In January 2012, Anonymous attacked the Web sites of the United States Justice Department and several major entertainment companies and trade groups in retaliation for the seizure of Megaupload, one of the most popular so-called locker services on the Internet that allowed users to transfer large files like movies and music anonymously. The Federal Bureau of Investigation charged seven people connected to Megaupload with running an international criminal enterprise centered on copyright infringement.
The following month, Anonymous posted a 16-minute recording of a conference call between the bureau, Scotland Yard and other foreign police agencies about their joint investigation of the group and its allies.
An F.B.I. official said Anonymous had not in fact hacked into the conference call or any other bureau facilities. Instead, the official said, the group had obtained an e-mail giving the time, telephone number and access code for the call. The e-mail had been sent on Jan. 13 to more than three dozen people at the bureau, Scotland Yard, and agencies in France, Germany, Ireland, the Netherlands and Sweden. One of the recipients, a foreign police official, evidently forwarded the notification to a private account, he said, and it was then intercepted by Anonymous.

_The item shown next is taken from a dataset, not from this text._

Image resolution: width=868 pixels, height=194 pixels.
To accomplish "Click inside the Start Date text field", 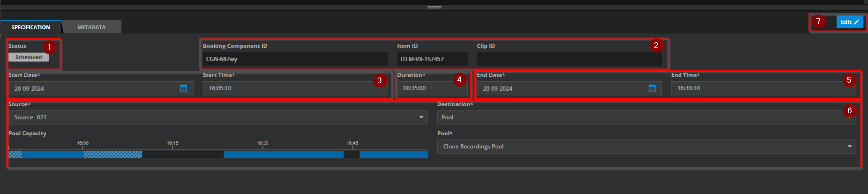I will point(94,88).
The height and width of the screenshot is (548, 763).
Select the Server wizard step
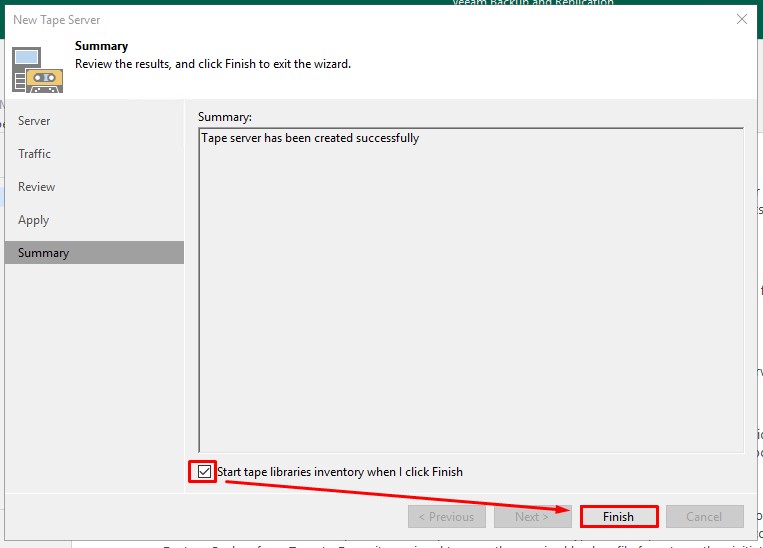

In December 2010, Anonymous had waged a campaign of cyberattacks on the Web sites of multinational companies and other organizations that it deemed hostile to the WikiLeaks antisecrecy organization and its jailed founder, Julian Assange. Within 12 hours of a British judge’s decision to deny Mr. Assange bail in a Swedish extradition case, attacks on the Web sites of WikiLeaks’s “enemies” caused several corporate Web sites to become inaccessible or slow down markedly.
Targets of the attacks, in which activists overwhelmed the sites with traffic, included the Web site of MasterCard, which had stopped processing donations for WikiLeaks; Amazon.com, which revoked the use of its computer servers; and PayPal, which stopped accepting donations for Mr. Assange’s group. Visa.com was also affected by the attacks, as were the Web sites of the Swedish prosecutor’s office and the lawyer representing the two women whose allegations of sexual misconduct were the basis of Sweden’s extradition bid.
In December 2011, the global geopolitical analysis firm Stratfor said that its data servers had been breached by Anonymous. The group posted online the names, e-mails and credit card numbers of thousands of Stratfor subscribers.
Two months later, Wikileaks said that it had begun to expose e-mail correspondence from Stratfor. It said the e-mails detailed the company’s work for clients, and that it was analyzing the documents with the help of numerous publications.
Wikileaks said that Stratfor kept many records on the group and its founder, Mr. Assange.